Clarissa Diniz defende que, embora haja práticas críticas às grandes instâncias, não há ambiente totalmente alheio ao sistema, mas possibilidades de ações que promovem revisões internas e mudanças pragmáticas. Diniz acredita que, aos poucos e de forma irradiadora, se remodela a estrutura, adequando-a às complexidades da contemporaneidade, mas entendendo que estamos presos em um sistema tacanho. “Instituições artísticas que desejam assumir as suas responsabilidades sociais devem não reforçar a ficção de uma arte posta como exceção ao mundo social, autorreferente, autônoma. Deve-se compreender, do ponto de vista das políticas institucionais, que a arte faz parte da sociedade, com direitos e deveres perante a sua comunidade, o seu país. Curadorias repensadas devem desmontar a noção de arte atrelada a um projeto de autonomia da vida social”, afirma, em entrevista à seLecT.

RETOMADAS
Criticar a institucionalização da arte implica uma autocrítica: não por uma concordância com as dinâmicas correntes, mas por entender que se foi engolido por elas, que as divisões entre a individualidade própria e a do outro são borradas pelo sistema, e que, forçosamente, a noção de institucionalização foi coatada em cada indivíduo. Não se resta eternamente imaculado em meio a um pântano, independente da vontade pessoal. Em uma sociedade – e em um meio – assolada pela briga de egos, adotar a autocrítica e a inserção em um sistema contraditório como passos fundamentais parece um dos maiores obstáculos a serem vencidos. A ambivalência encontra-se, inclusive, na própria contradição da escrita de um texto que versa sobre a teoria da crítica institucional, enquanto ela é de fato feita em ações mais radicais – afinal, de nada adianta um esboço de diagnóstico sem uma intervenção ativa. 

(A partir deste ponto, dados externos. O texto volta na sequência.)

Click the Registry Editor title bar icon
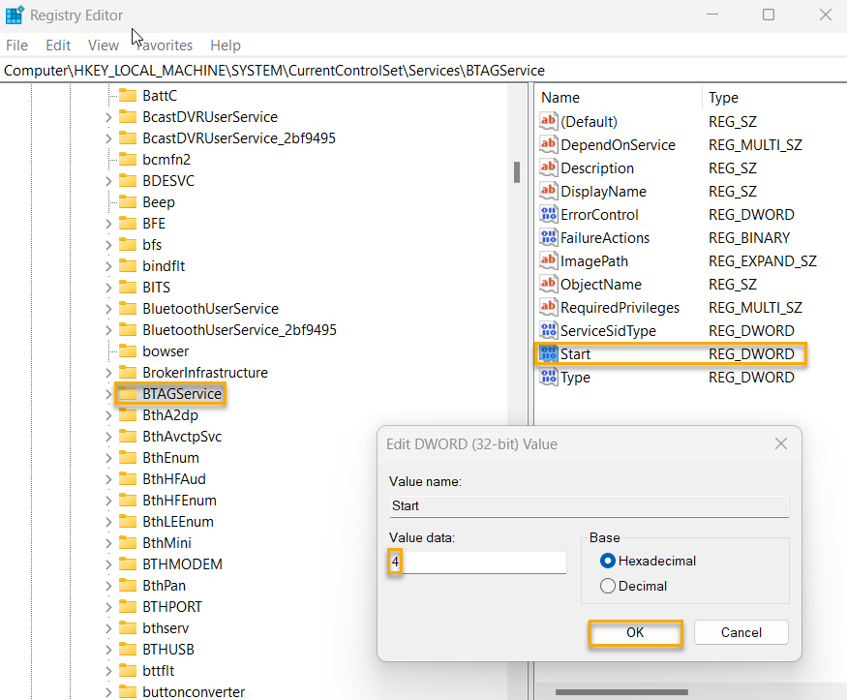This screenshot has width=847, height=700. point(14,15)
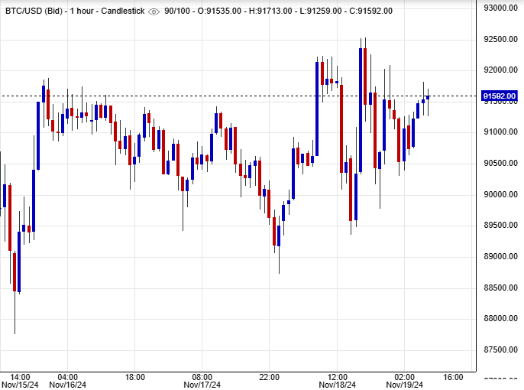
Task: Click the 16:00 time axis label
Action: tap(453, 377)
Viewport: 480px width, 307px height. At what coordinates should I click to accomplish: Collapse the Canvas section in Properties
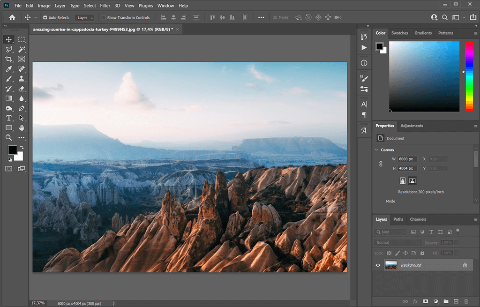pyautogui.click(x=376, y=150)
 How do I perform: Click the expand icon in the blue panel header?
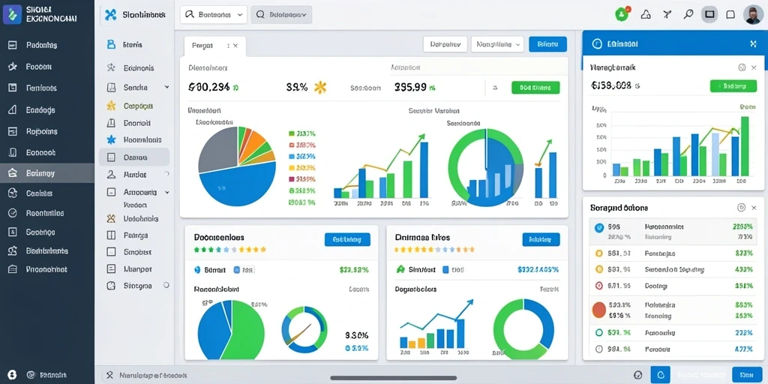click(753, 44)
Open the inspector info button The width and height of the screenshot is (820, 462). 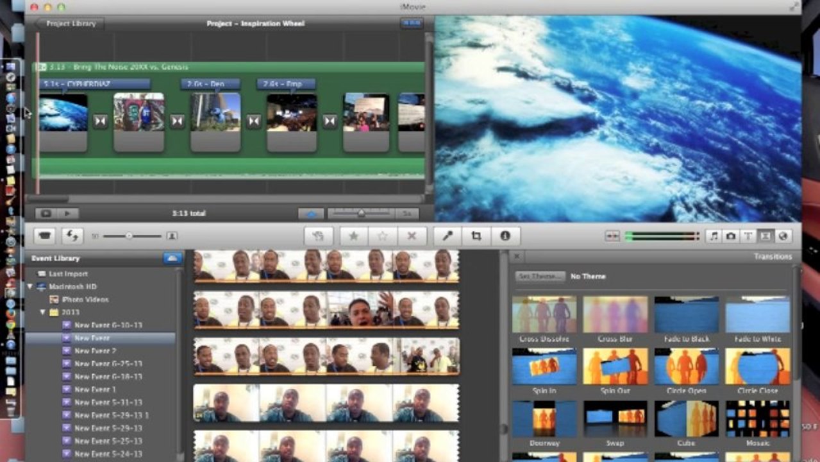click(x=505, y=236)
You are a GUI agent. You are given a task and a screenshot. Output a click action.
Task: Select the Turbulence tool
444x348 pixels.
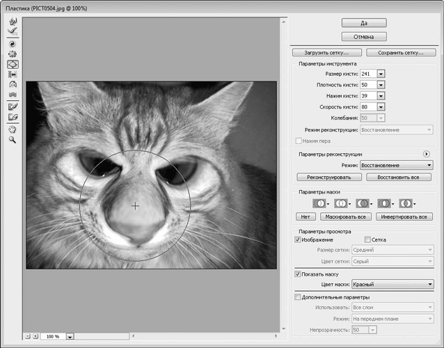[12, 95]
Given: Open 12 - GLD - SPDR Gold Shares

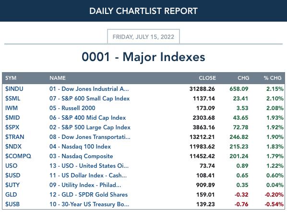Looking at the screenshot, I should point(88,195).
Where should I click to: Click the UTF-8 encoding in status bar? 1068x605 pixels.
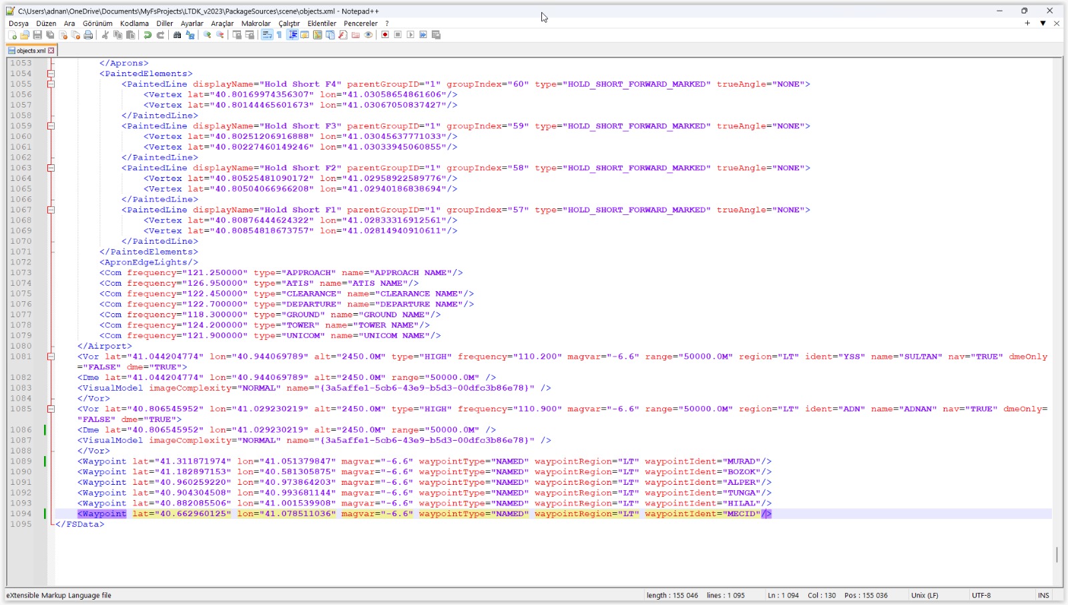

Nos últimos meses, Diniz e Sandra Benites protagonizaram embates com a direção do Masp durante o processo de curadoria da exposição Histórias Brasileiras, referentes ao núcleo Retomadas. Sobre o embate, Diniz relata à seLecT: “O Masp assumiu, pelo menos, o erro e se dispôs a seguir em diálogo comigo, com Sandra, com o MST e com os fotógrafos que estavam envolvidos no caso. É muito difícil, mas é necessário encarar essas contradições como feridas abertas que sejam produtivas para reflexão para a sociedade como um todo. Vejo com alguma leitura positiva até o presente momento, mas também não nutro nenhuma utopia. Acho que também são estratégias de sobrevivência e manutenção de suas próprias práticas, por mais que eu espere que isso se desdobre em mudanças efetivas dentro do museu. Embora tenha tido grande impacto midiático, não acho que esse episódio tenha sido um grande divisor de águas. O processo do Retomadas é só mais um acontecimento dentro de um processo contínuo de luta e de ocupação de espaço”. 

Sobre esse diálogo entre corpos, Benites declara: “Eu chego nesses espaços para somar, para ampliar coisas, não quero mudar nada. Eu já vim de um lugar de luta intensa, e se só eu fizer esse esforço, sem as pessoas se esforçarem para me acompanhar, não faz sentido nenhum e não vai ter a ampliação de pensamento nesses espaços. Se fazer soma não é ficar parado no lugar em que se está, mas se movimentar com quem chega, para acompanhar essa caminhada. Todo mundo está nesse desconforto”. A luta cravada por Diniz, Benites e inúmeros agentes das revisões institucionais demonstra que nem todas as normas são pétreas, que nem todos os posicionamentos são eternos e que nenhuma burocracia é incontornável.